When I visited Stephen Cook, the winemaker of the relatively new winery Eisenstone in the Barossa, I think it was in 2017 or 2018, my book 'Barossa Shiraz' featured on the tasting table. He explained that his focus to showcase the different subregions of the Barossa was heavily influenced by my book. Since then, his winery has gone from strength to strength. Yesterday, I revisited the 2019 Eisenstone Ebenezer Shiraz, which I bought on this visit.
Given the location, I expect a fairly rich wine infused with chocolate flavours. And yes, this is what I got. Black plum and blackberry fruit flavours are concentrated. Sweet mocca flavours deliver a rich mouthfeel. Ironstone and charred meat flavours add to the complexity. The additional years in bottle deliver a well rounded wine. The fruit comes from the famous Hoffmann vineyard, some from 1965 fruit, some from young vines. The wine is full-bodied, and with a surprising lift on the finish.

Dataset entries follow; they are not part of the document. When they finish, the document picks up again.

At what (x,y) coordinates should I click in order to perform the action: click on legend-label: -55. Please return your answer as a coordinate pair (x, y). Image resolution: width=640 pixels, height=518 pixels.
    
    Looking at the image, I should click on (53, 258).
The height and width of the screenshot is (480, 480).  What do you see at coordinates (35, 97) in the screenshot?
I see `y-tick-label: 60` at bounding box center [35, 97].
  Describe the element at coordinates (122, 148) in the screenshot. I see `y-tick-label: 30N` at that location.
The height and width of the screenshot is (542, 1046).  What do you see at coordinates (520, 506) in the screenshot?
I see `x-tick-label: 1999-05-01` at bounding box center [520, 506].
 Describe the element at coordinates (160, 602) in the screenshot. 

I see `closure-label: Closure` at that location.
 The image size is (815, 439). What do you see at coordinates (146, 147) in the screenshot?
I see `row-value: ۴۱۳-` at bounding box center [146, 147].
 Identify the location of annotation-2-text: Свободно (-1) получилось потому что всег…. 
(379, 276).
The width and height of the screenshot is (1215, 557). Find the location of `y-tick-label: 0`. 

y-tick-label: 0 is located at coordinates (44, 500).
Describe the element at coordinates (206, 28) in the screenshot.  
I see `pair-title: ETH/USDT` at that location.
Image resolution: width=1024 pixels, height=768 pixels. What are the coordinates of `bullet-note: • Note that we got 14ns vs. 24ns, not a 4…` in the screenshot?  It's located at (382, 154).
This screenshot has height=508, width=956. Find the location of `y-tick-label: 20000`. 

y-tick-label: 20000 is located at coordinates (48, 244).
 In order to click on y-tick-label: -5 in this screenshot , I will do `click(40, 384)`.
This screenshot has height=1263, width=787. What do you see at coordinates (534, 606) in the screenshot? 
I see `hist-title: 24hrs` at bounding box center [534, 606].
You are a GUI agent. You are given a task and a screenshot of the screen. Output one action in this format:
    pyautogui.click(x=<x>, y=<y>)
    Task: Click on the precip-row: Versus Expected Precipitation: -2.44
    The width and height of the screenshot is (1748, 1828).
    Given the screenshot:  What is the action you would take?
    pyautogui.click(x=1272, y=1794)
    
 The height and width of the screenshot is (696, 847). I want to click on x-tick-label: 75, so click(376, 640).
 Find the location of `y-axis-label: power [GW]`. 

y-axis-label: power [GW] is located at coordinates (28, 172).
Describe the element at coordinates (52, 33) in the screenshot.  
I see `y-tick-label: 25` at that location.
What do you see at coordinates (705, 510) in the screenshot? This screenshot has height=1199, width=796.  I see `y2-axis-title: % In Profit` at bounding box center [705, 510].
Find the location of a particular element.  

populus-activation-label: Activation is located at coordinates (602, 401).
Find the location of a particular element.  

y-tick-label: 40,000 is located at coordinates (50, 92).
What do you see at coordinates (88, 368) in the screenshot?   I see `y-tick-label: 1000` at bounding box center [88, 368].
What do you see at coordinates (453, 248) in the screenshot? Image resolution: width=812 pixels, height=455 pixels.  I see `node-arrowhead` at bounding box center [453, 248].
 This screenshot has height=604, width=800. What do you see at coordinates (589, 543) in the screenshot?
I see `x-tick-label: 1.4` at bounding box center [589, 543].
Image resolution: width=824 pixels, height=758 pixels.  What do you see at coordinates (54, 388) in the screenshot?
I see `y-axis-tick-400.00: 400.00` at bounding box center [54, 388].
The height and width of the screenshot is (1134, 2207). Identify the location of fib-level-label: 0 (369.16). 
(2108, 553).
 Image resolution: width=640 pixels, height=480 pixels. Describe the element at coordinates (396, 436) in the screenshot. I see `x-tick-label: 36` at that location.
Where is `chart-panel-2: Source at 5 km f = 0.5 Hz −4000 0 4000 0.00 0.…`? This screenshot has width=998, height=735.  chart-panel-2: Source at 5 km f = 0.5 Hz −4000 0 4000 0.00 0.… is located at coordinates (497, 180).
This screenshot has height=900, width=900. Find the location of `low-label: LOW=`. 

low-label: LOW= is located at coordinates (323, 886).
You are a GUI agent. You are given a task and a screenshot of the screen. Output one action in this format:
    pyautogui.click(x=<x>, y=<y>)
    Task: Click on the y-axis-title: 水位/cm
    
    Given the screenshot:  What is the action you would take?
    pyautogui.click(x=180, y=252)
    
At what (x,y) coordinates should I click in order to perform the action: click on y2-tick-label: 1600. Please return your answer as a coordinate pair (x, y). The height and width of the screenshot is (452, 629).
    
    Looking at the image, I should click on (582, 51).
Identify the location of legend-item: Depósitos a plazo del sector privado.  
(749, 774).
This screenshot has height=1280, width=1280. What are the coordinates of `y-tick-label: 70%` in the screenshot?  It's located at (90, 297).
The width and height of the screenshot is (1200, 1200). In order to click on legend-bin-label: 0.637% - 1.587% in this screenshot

This wine, as I think the general positioning of Eisenstone wines, sits in the middle between the ripe wines of, say Torbreck or Standish, and the new wave of winemakers who pick early, and sometimes a little green. As such, it takes full advantage of the uniqueness, the Barossa climate can deliver in Shiraz,
without going to extremes. One can drink more than one glass of this wine, but it is also totally safe to cellar this wine for many more years.